Lean supply chain, Pt. 3: accountability in demand forecasting
- May 18th, 2015
- By: Scott Robinson
Demand forecasting is problematic for a number of reasons, but its importance in the lean supply chain is obvious. Getting control of the forecasting process may require a re-thinking of who is contributing to the process within the enterprise and how various contributors approach forecasting.
Process and planning expert Jakob Bjorklund has suggested that one issue that may compromise the accuracy of demand forecasting is accountability for the process.
“It is imperative,” he said, “that a manufacturing enterprise assign demand forecasting to an independent party within the company that has more of a holistic point of view than would sales, manufacturing or any other specific department.”
Increased demand forecasting accuracy means lower inventory levels and enhanced customer service, he said, and those are very desirable goals – but in pursuit of those goals, many companies disseminate responsibility for demand forecasting across all of the departments it affects.
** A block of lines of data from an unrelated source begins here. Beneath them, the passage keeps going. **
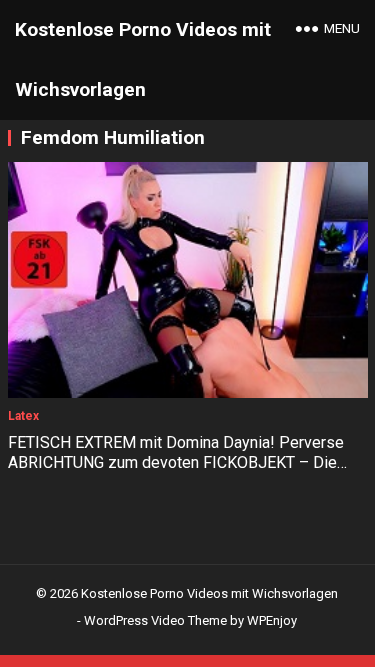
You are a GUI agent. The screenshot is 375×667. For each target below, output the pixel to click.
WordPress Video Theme (155, 620)
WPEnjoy (272, 620)
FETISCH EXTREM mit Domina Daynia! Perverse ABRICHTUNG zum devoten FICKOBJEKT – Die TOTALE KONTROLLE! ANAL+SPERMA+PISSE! (176, 463)
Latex (23, 416)
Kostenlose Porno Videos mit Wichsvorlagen (143, 59)
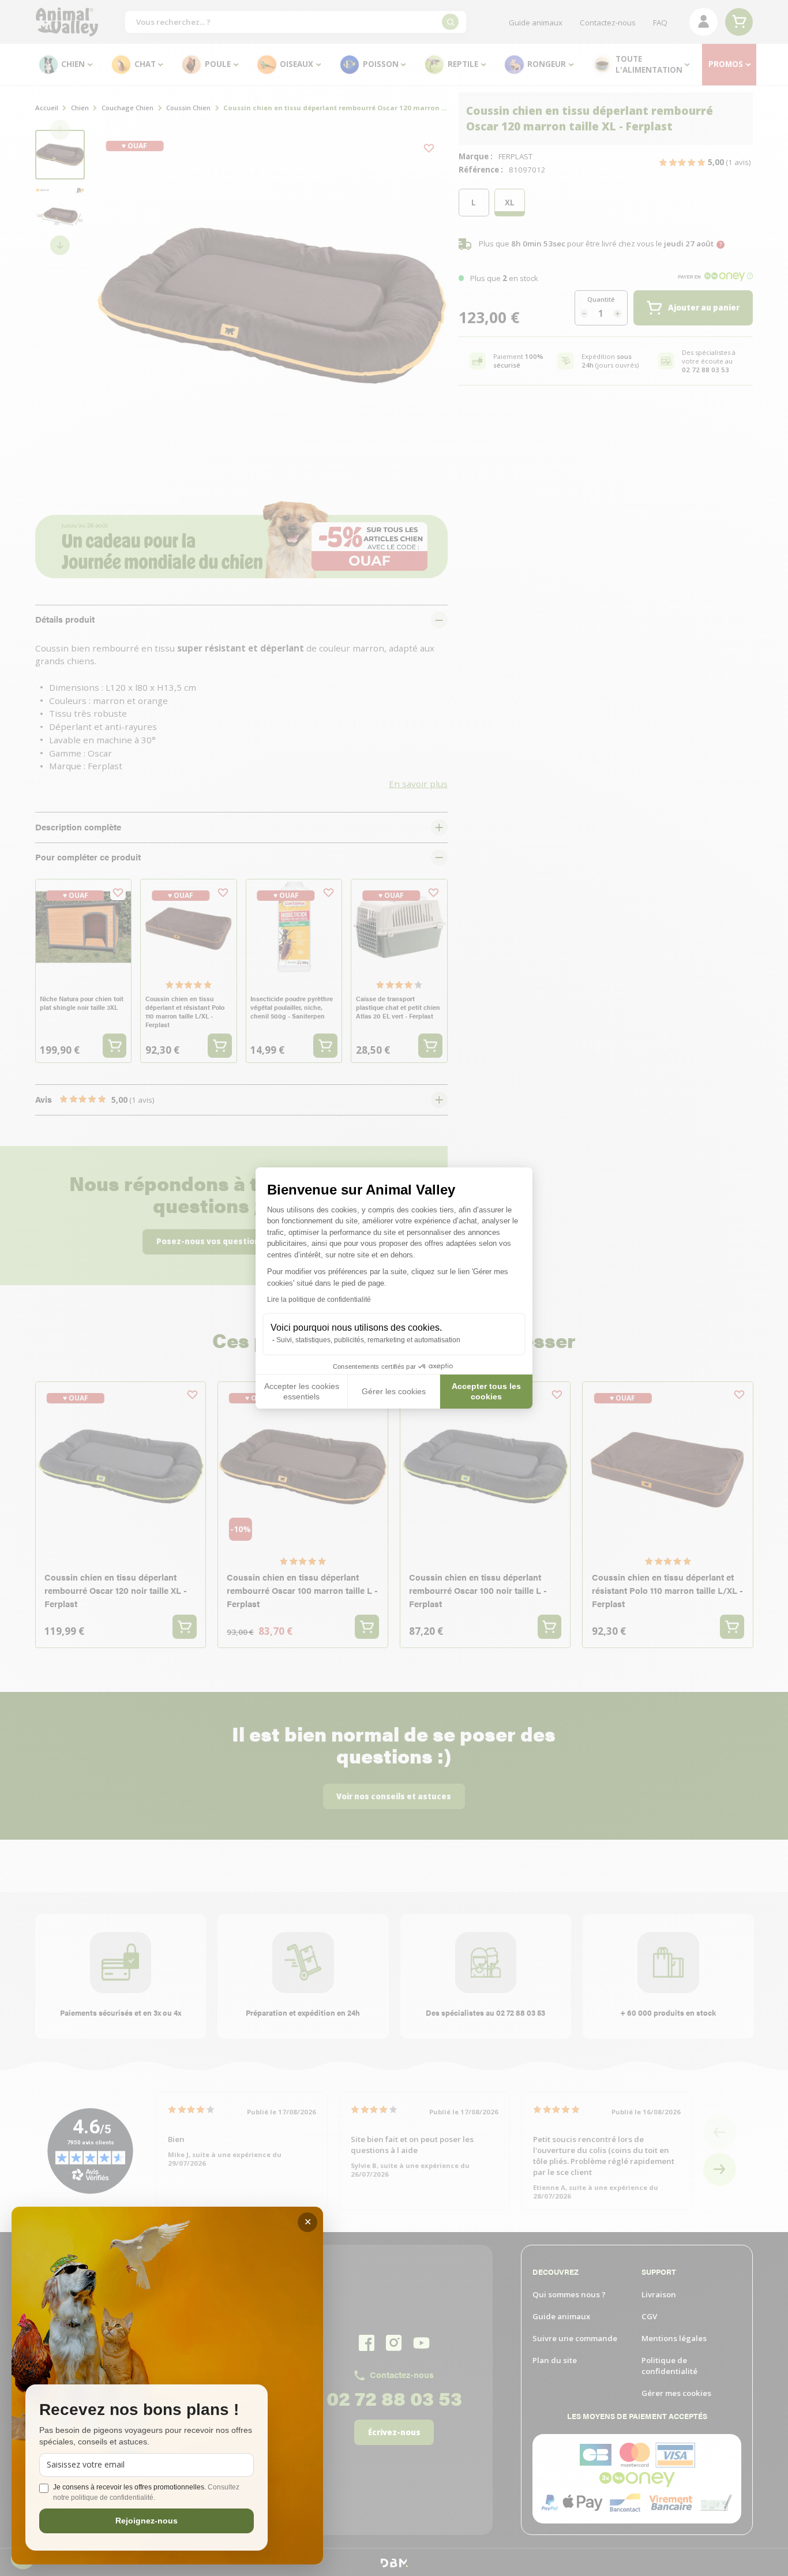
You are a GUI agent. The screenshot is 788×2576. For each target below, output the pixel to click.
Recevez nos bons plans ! (139, 2410)
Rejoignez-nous (146, 2520)
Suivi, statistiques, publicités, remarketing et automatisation (368, 1340)
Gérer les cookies (394, 1391)
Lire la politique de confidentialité (319, 1300)
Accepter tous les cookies (486, 1391)
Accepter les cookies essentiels (301, 1391)
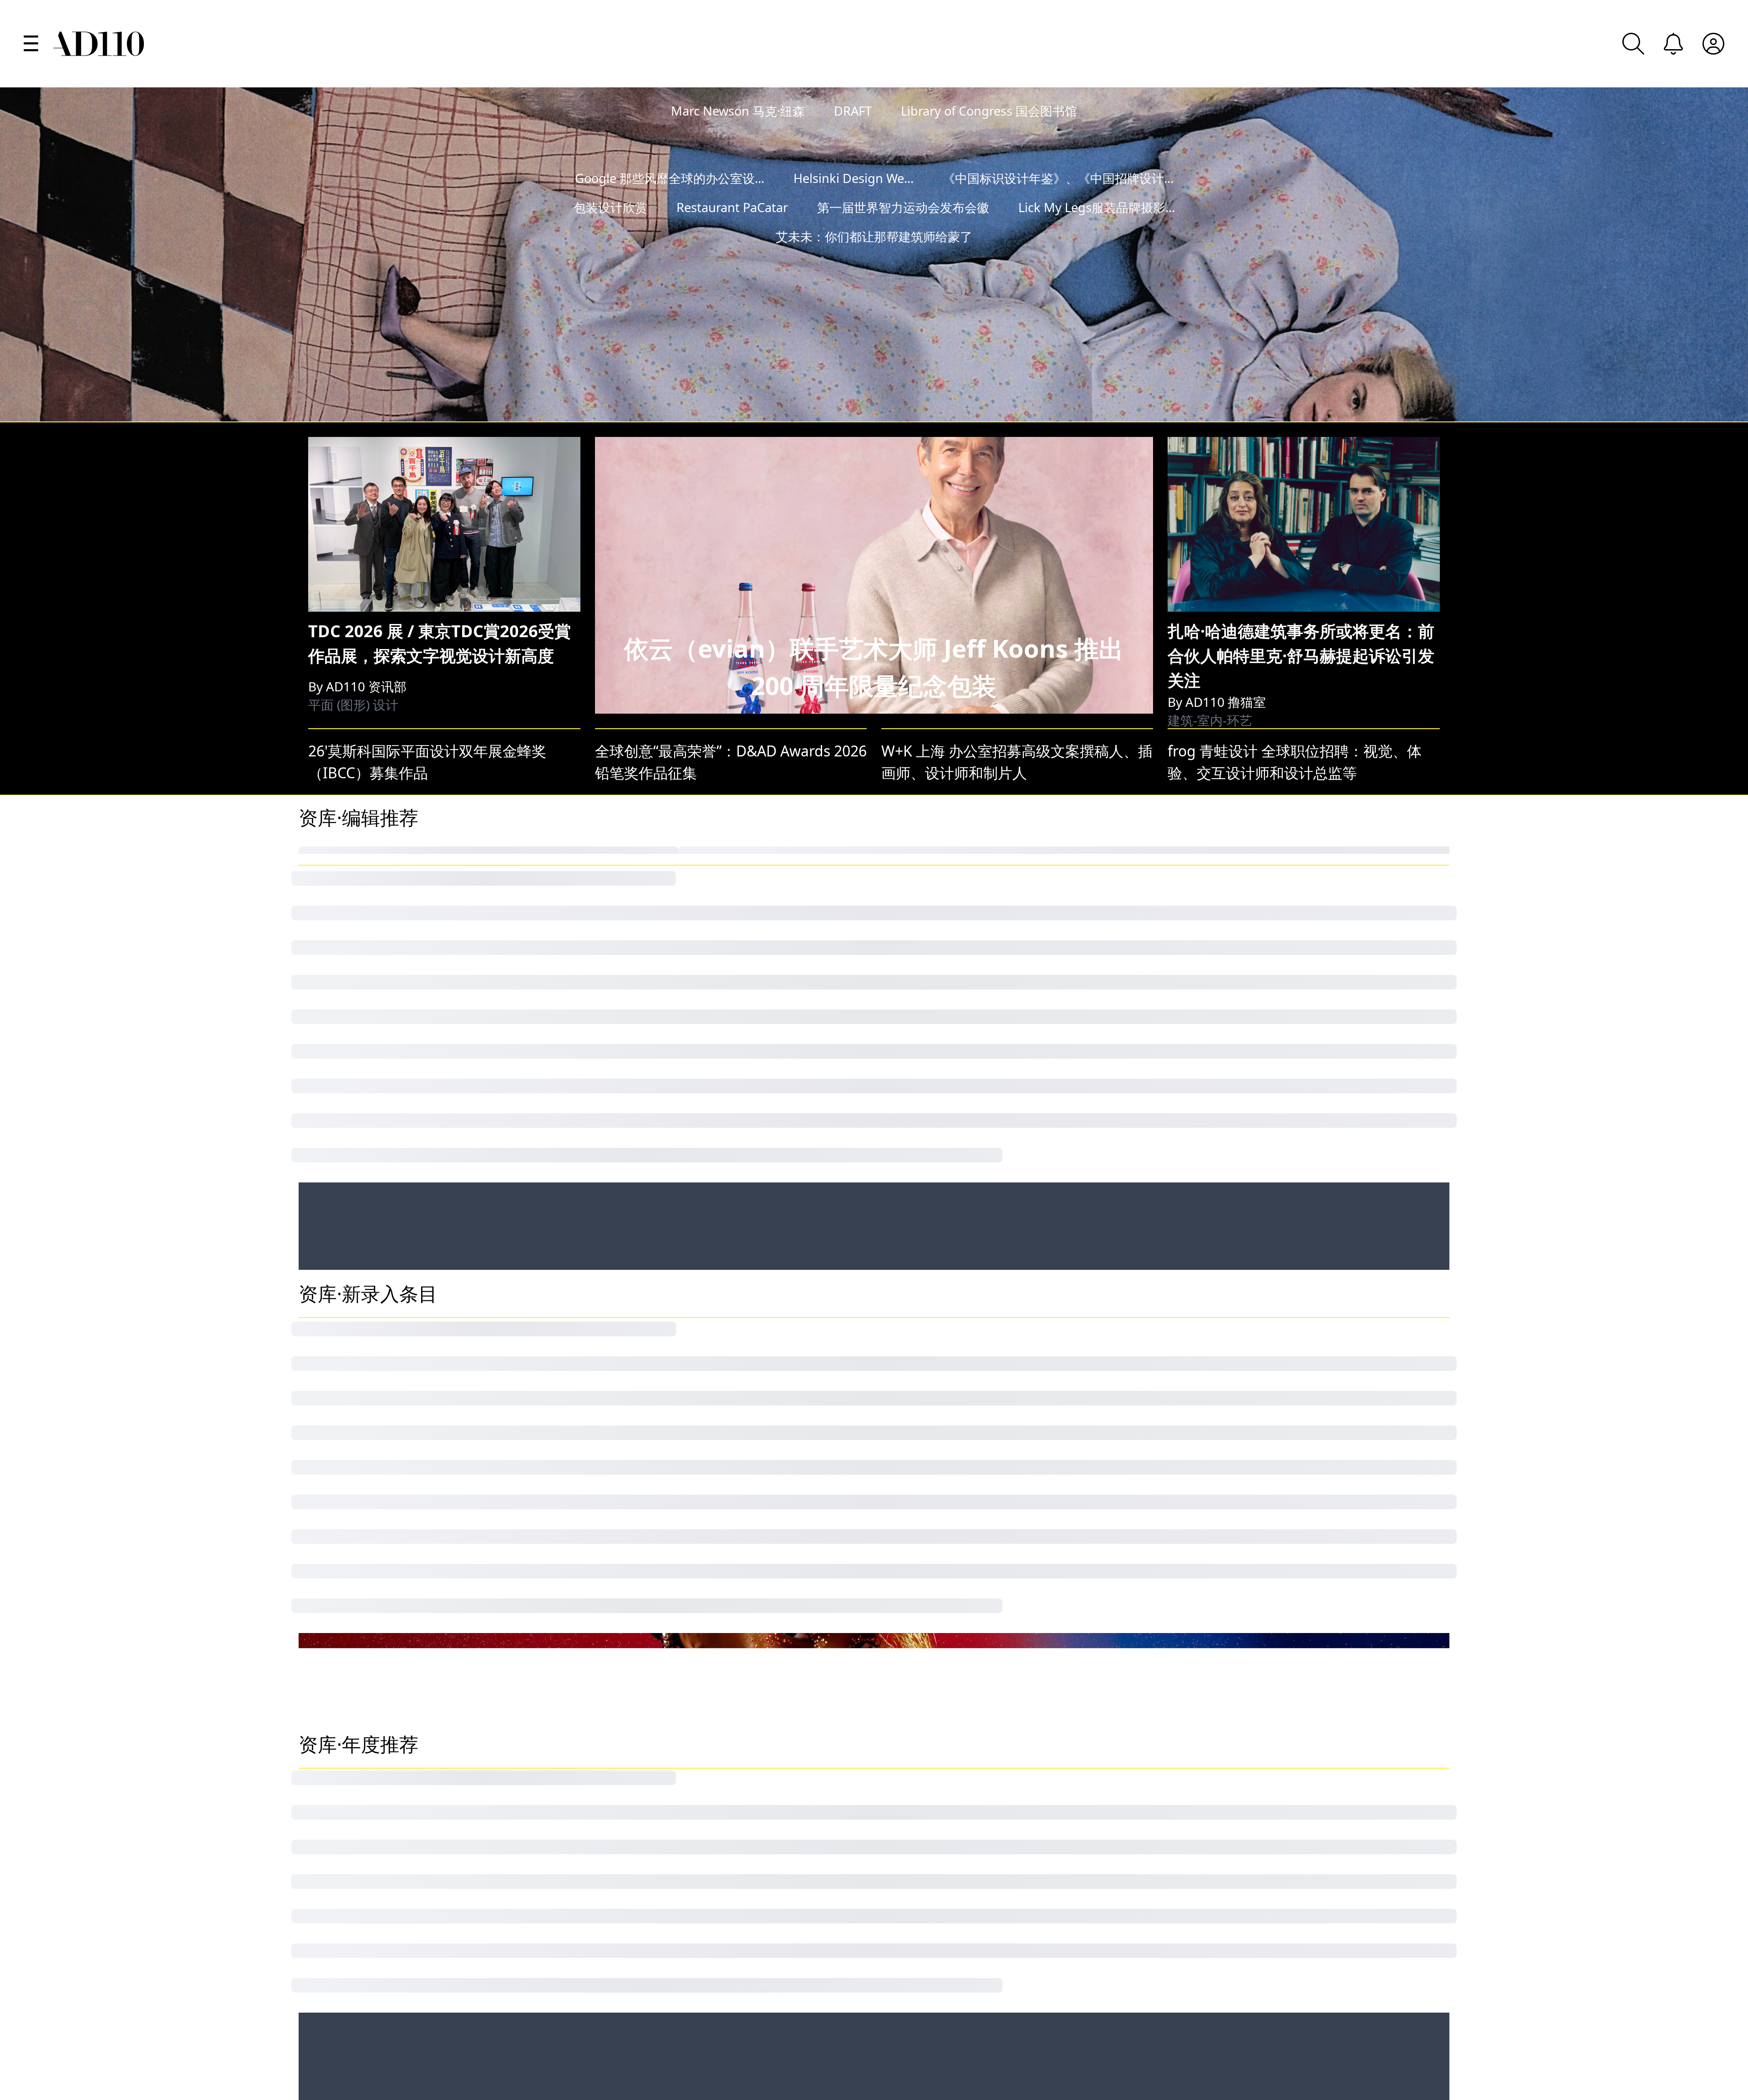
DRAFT (853, 110)
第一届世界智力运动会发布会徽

This is an innocent mistake, but it can introduce error in forecasting.
In Bjorklund’s example, demand forecasting in the hands of the sales department may lead to overly optimistic projections; manufacturing operations, on the other hand, may introduce overly cautious projections, erring on the side of conservatism.
Getting everyone’s input into the process is not a bad thing in itself, he said, but in the end, no single individual or department ends up being accountable for the accuracy of the demand forecasting process, and this is a problem: “It is not surprising that, as a result, this crucial role tends to fall between chairs in many enterprises,” he said.
Identifying a proper accountable authority within the company to master and monitor demand forecasting, he said, is a crucial component in improving forecasting accuracy.